The Privatization Commission put to rest rumors that national schools were being targeted for privatization. The Commission spoke out against a statement, bearing the commission’s letterhead, listing over 28 schools, including renowned academic institutions such as Alliance High School, Starehe Boys Centre, Friend’s School Kamusinga, and Kagumo High School, as being lined up for privatization.
Both the Commission and the Ministry of Education quickly disowned the list and called it fake. Education analysts echoed this sentiment, calling the reports baseless and lacking substance. They noted that the process of privatizing national schools could only be initiated through parliament, as mandated by law.
Education consultant, Amos Kaburu, emphasized the sensitivity of the education sector and warned against any actions that would defeat the purpose of privatization. He noted that high schools were not profit-oriented organizations and that there was no need to consider their privatization.
Another education expert, Jonathan Weseya, concurred with Kaburu, adding that most public schools were sponsored by religious groups or individual alliances, some of whom still owned the premises on which the schools operate, making privatization difficult.

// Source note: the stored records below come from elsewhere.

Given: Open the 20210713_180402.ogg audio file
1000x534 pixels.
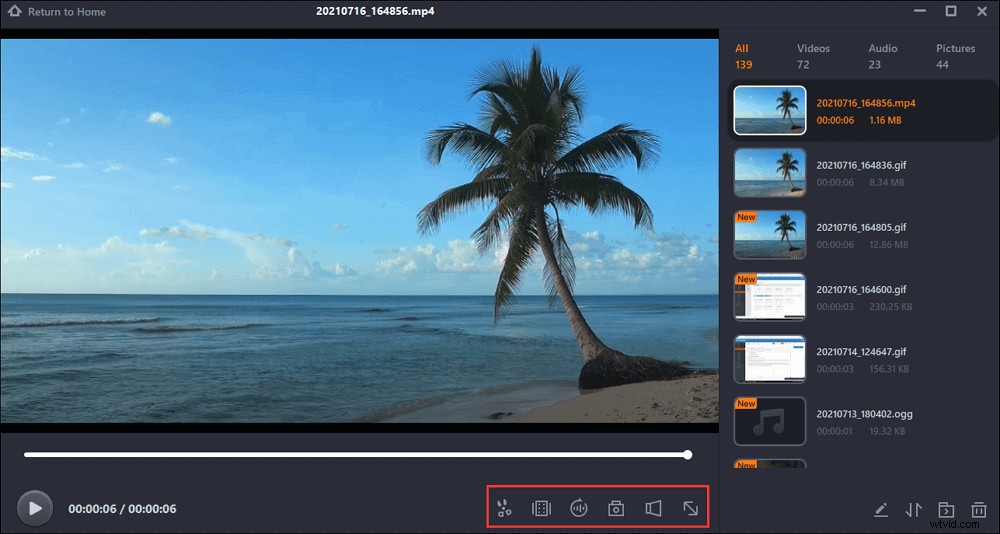Looking at the screenshot, I should click(x=864, y=414).
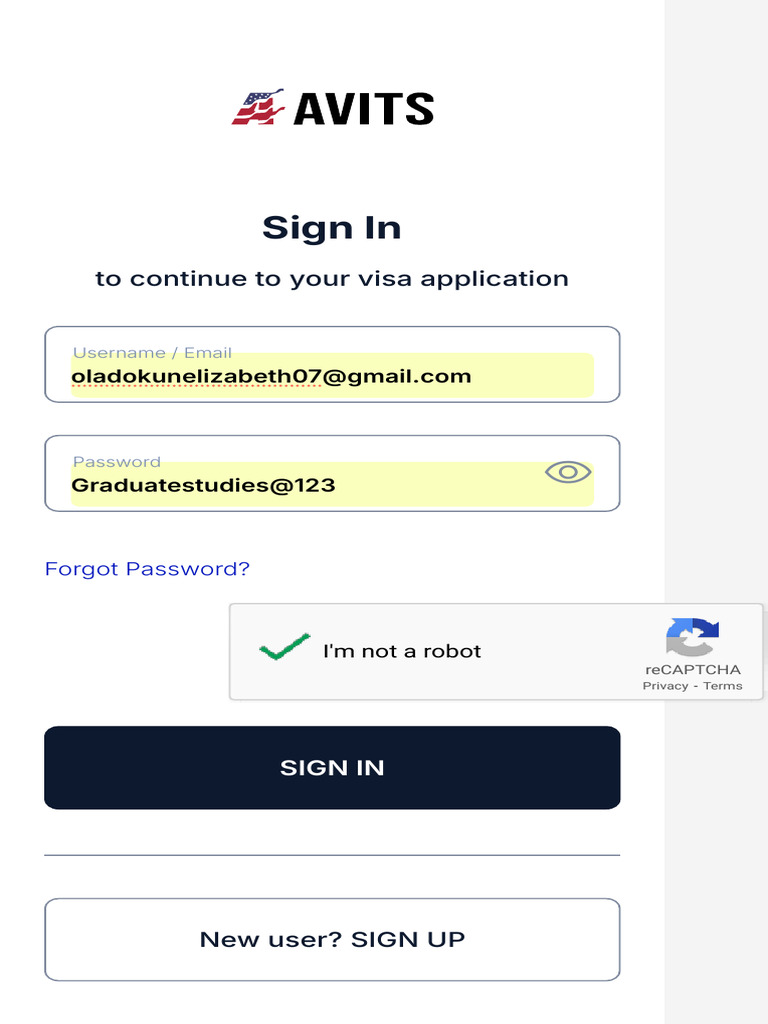Viewport: 768px width, 1024px height.
Task: Focus the Password input field
Action: (x=300, y=486)
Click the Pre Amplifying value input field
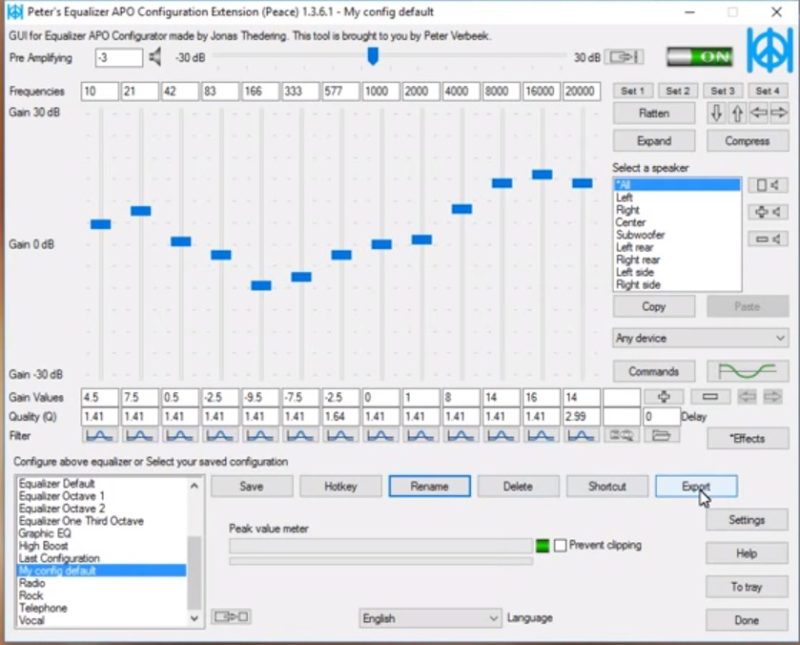 pos(118,57)
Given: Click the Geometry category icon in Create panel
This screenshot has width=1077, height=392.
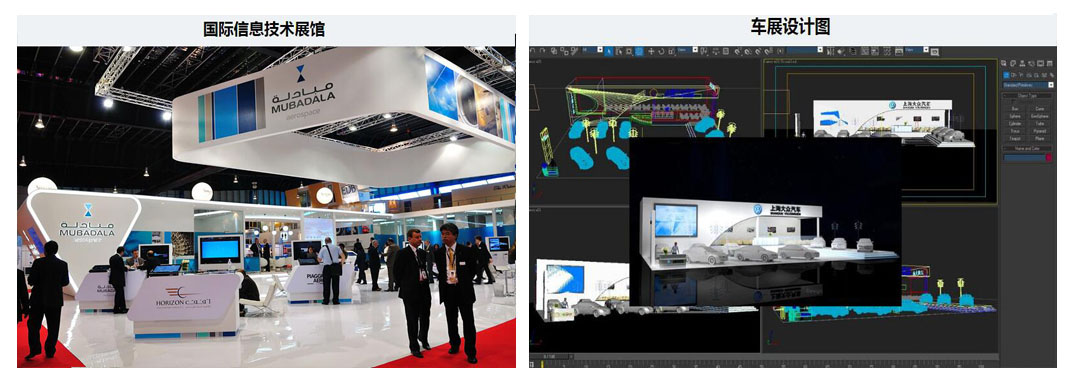Looking at the screenshot, I should [x=1006, y=75].
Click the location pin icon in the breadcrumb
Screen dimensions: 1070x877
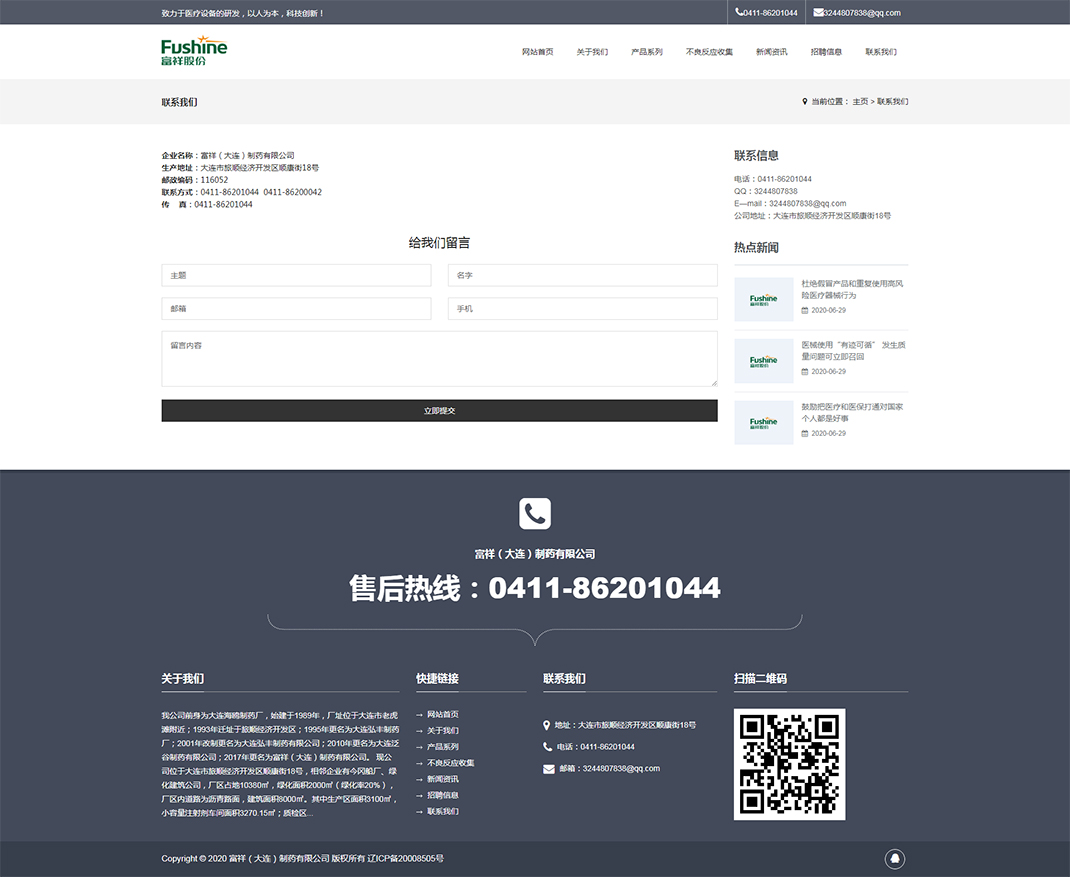804,102
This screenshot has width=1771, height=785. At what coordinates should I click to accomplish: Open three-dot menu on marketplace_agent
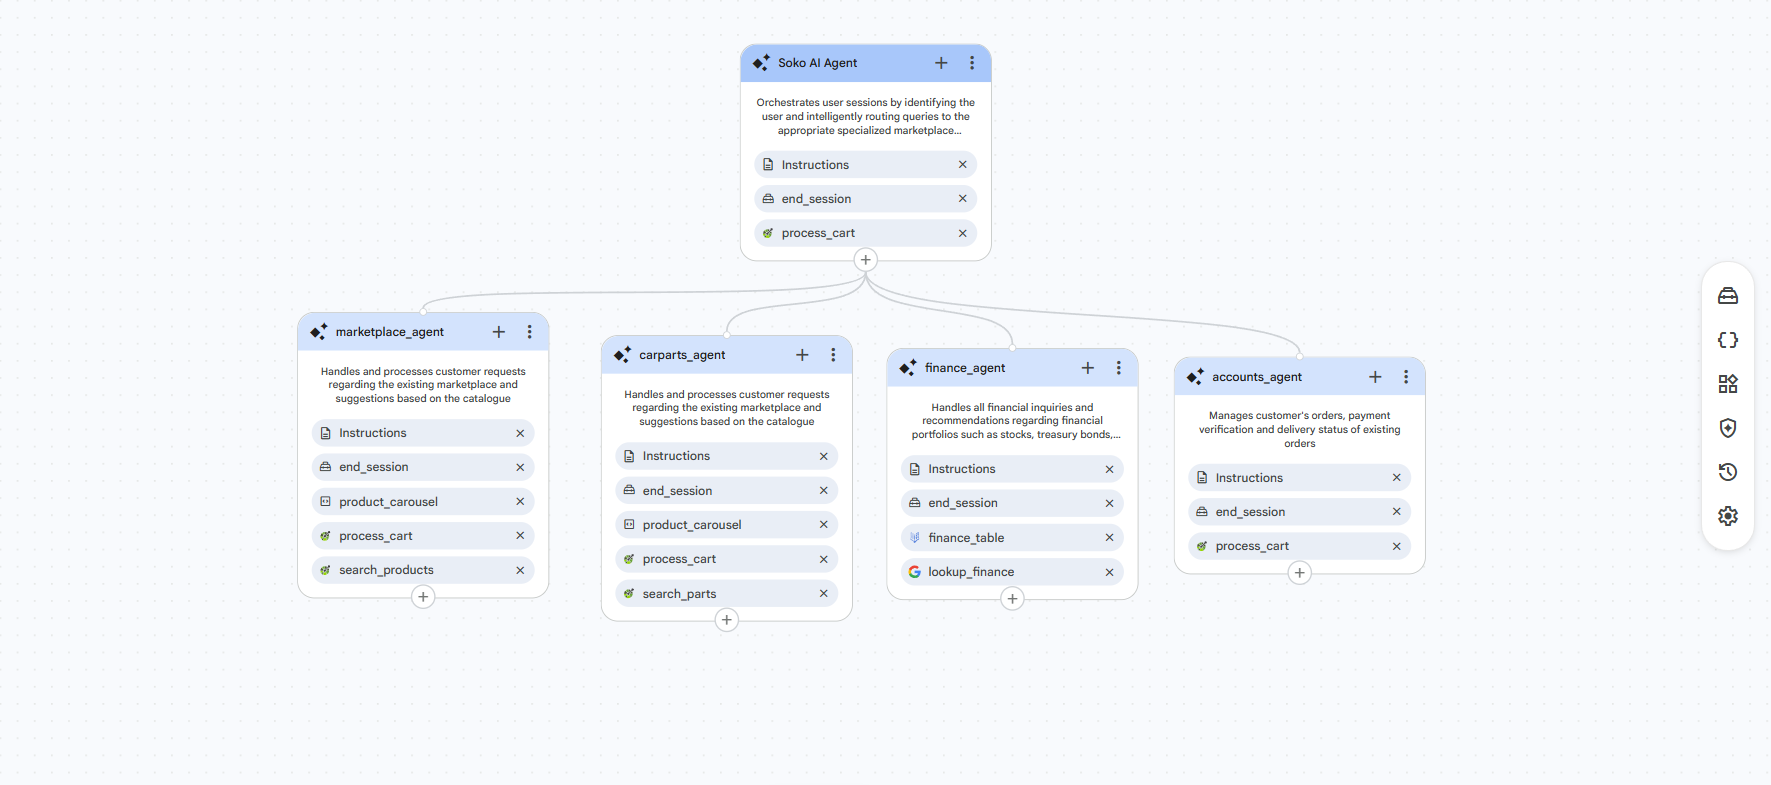point(529,332)
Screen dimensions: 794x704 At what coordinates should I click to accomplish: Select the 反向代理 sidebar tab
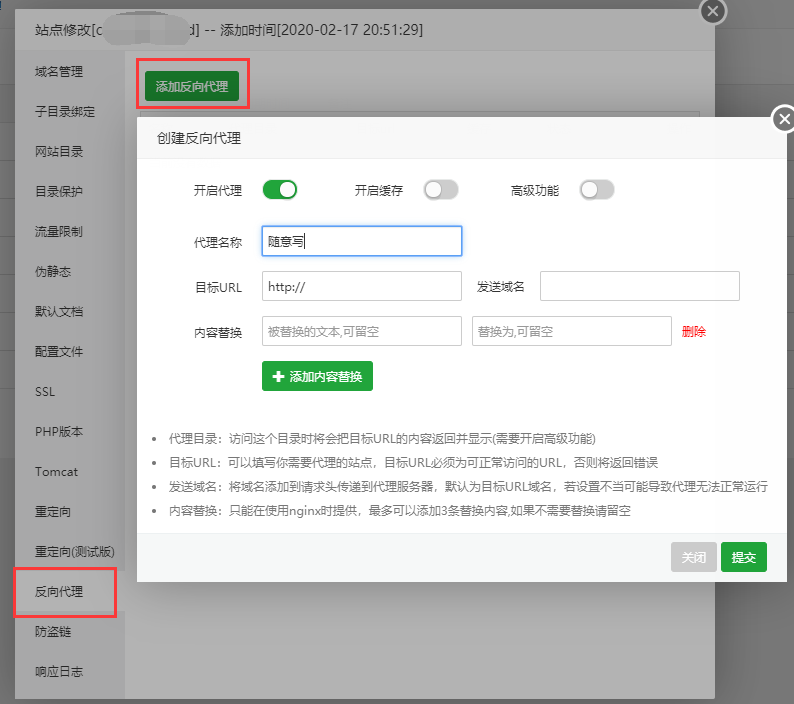(59, 592)
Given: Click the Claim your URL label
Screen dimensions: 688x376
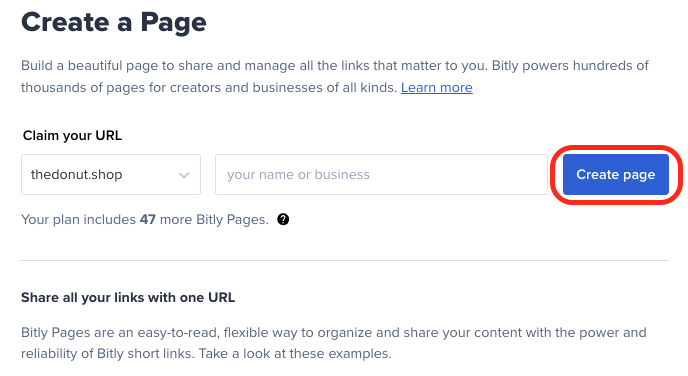Looking at the screenshot, I should pos(72,136).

The false reports followed Trade and Industry Cabinet Secretary Moses Kuria’s announcement that the government was considering privatization in the education sector to improve the quality of education and address financial constraints facing government institutions. In support of the initiative, Treasury CS Prof Njuguna Ndungu proposed a bill that would fast-track the privatization of struggling government corporations and institutions of higher education.
With these false reports debunked, the focus shifts to the government’s efforts to enhance the quality of education in Kenya through responsible and practical measures.